2016-08-04T17:32:08-04:00 DBG WinEventLog[Application] Closing handle
2016-08-04T17:32:08-04:00 INFO EventLog[DFS Replication] Stop processing.
2016-08-04T17:32:08-04:00 DBG WinEventLog[DFS Replication] Closing handle
2016-08-04T17:32:08-04:00 INFO EventLog[Security] Successfully published 100 events
2016-08-04T17:32:08-04:00 INFO EventLog[Security] Stop processing.
2016-08-04T17:32:08-04:00 DBG WinEventLog[Security] Closing handle
2016-08-04T17:32:09-04:00 INFO EventLog[Key Management Service] Stop processing.
2016-08-04T17:32:09-04:00 DBG WinEventLog[Key Management Service] Closing handle
2016-08-04T17:32:09-04:00 DBG Checkpoint saved to disk. numUpdates=3
2016-08-04T17:32:09-04:00 INFO winlogbeat cleanup
2016-08-04T17:32:09-04:00 INFO Dumping runtime metrics...
2016-08-04T17:32:09-04:00 INFO cmdline=["C:\winlogbeat5\\winlogbeat.exe","-c","C:\winlogbeat5\\winlogbeat.yml","-path.home","C:\winlogbeat5","-path.data","C:\\ProgramData\\winlogbeat"]
2016-08-04T17:32:09-04:00 INFO dropReasons={}
2016-08-04T17:32:09-04:00 INFO ignoredEvents={"Active Directory": 0, "Application": 0, "DFS Replication": 0, "DNS Server": 0, "Directory Service": 0, "File Replication Service": 0, "Key Management Service": 0, "Security": 0, "System": 0, "total": 0}
2016-08-04T17:32:09-04:00 INFO libbeatEsPublishEventsCallCou


(Andrew Kroh) #16

Based on those logs, it appears to be successfully publishing events to the output.

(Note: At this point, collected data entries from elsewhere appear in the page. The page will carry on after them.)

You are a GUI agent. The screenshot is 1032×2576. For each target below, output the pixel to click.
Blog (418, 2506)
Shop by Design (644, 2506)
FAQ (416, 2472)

The end of the log that provides metrics about each output is cut off. There should be a metric tell you how many events were ACK'ed by Logstash.

Next step is to check Logstash's log files. You could also start Logstash in the foreground and run it with the debug flag to get some addition information logged to stdout.


(system) #17

This topic was automatically closed after 21 days. New replies are no longer allowed.